On Tue, Feb 09, 2016 at 05:52:40PM +0100, Andres Freund wrote:
> Hi,
> 
> I'm working on fixing long IO stalls with postgres. After some
> architectural changes fixing the worst issues, I noticed that indivdiual
> processes/backends/connections still spend more time waiting than I'd
> expect.
> 
> In an workload with the hot data set fitting into memory (2GB of
> mmap(HUGE|ANNON) shared memory for postgres buffer cache, ~6GB of
> dataset, 16GB total memory) I found that there's more reads hitting disk
> that I'd expect.  That's after I've led Vlastimil on IRC down a wrong
> rabbithole, sorry for that.
> 
> Some tinkering and question later, the issue appears to be postgres'
> journal/WAL. Which in the test-setup is write-only, and only touched
> again when individual segments of the WAL are reused. Which, in the
> configuration I'm using, only happens after ~20min and 30GB later or so.
> Drastically reducing the volume of WAL through some (unsafe)
> configuration options, or forcing the WAL to be written using O_DIRECT,
> changes the workload to be fully cached.
> 
> Rik asked me about active/inactive sizing in /proc/meminfo:
> Active:          7860556 kB
> Inactive:        5395644 kB
> Active(anon):    2874936 kB
> Inactive(anon):   432308 kB
> Active(file):    4985620 kB
> Inactive(file):  4963336 kB
> 
> and then said:
> 
> riel   | the workingset stuff does not appear to be taken into account for active/inactive list sizing, in vmscan.c
> riel   | I suspect we will want to expand the vmscan.c code, to take the workingset stats into account
> riel   | when we re-fault a page that was on the active list before, we want to grow the size of the active list (and
>        | shrink from inactive)
> riel   | when we re-fault a page that was never active, we need to grow the size of the inactive list (and shrink
>        | active)
> riel   | but I don't think we have any bits free in page flags for that, we may need to improvise something :)
>
> andres | Ok, at this point I'm kinda out of my depth here ;)
> 
> riel   | andres: basically active & inactive file LRUs are kept at the same size currently
> riel   | andres: which means anything that overflows half of memory will get flushed out of the cache by large write
>        | volumes (to the write-only log)
> riel   | andres: what we should do is dynamically size the active & inactive file lists, depending on which of the two
>        | needs more caching
> riel   | andres: if we never re-use the inactive pages that get flushed out, there's no sense in caching more of them
>        | (and we could dedicate more memory to the active list, instead)
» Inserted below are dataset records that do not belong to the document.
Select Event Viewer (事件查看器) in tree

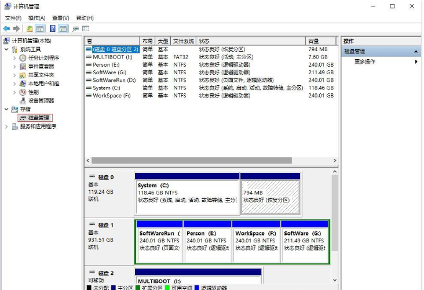click(x=41, y=67)
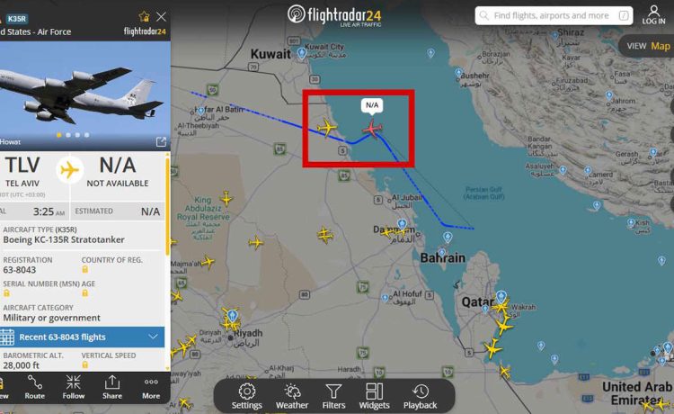The height and width of the screenshot is (414, 674).
Task: Click the Find flights search field
Action: (x=554, y=15)
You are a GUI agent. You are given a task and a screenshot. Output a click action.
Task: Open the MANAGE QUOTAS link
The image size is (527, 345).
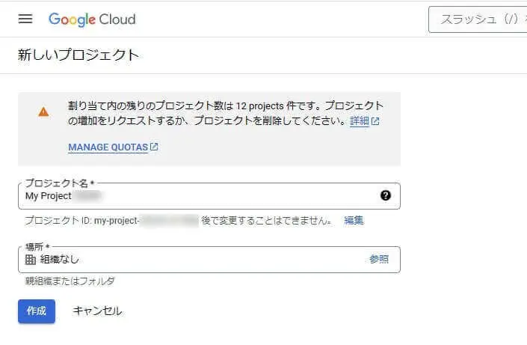108,147
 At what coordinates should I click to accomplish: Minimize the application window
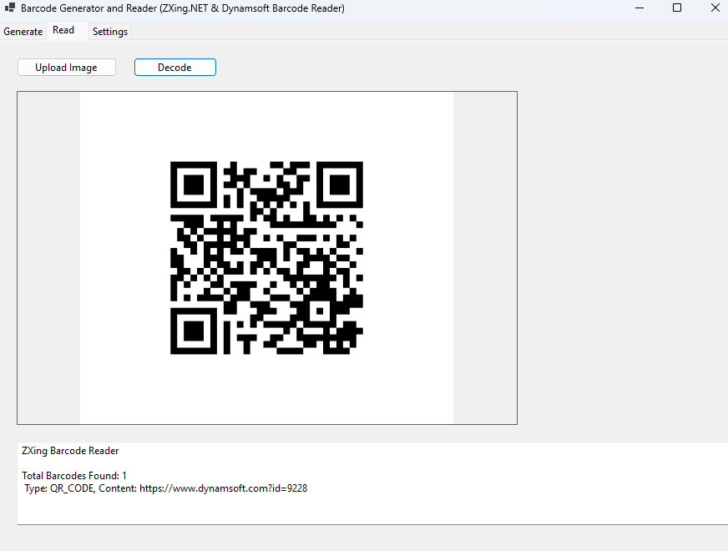639,8
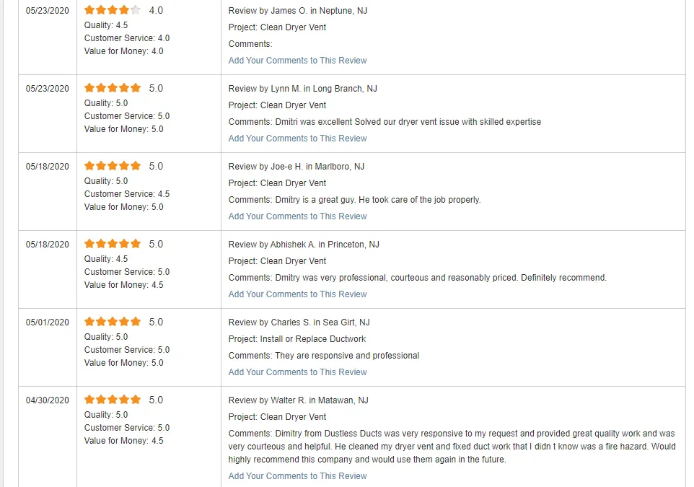
Task: Click the 05/01/2020 review date
Action: [48, 323]
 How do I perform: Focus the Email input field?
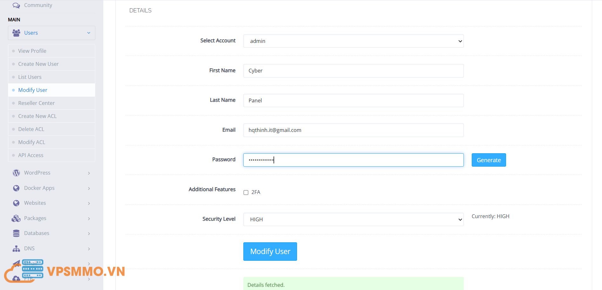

Yes, a generous minimum size of the inactive list made sense when it
was the exclusive staging area to tell use-once pages from use-many
pages. Now that we have refault information to detect use-many with
arbitrary inactive list size, this minimum is no longer reasonable.

The new minimum should be smaller, but big enough for applications to
actually use the data in their pages between fault and eviction
(i.e. it needs to take the aggregate readahead window into account),
and big enough for active pages that are speculatively challenged
during workingset changes to get re-activated without incurring IO.

However, I don't think it makes sense to dynamically adjust the
balance between the active and the inactive cache during refaults.

I assume your thinking here is that when never-active pages are
refaulting during workingset transitions, it's an indication that
inactive cache need more slots, to detect use-many without incurring
IO. And hence we should give them some slots from the active cache.

However, deactivation doesn't give the inactive cache more slots to
use, it just reassigns already occupied cache slots. The only way to
actually increase the number of available inactive cache slots upon
refault would be to reclaim active cache slots.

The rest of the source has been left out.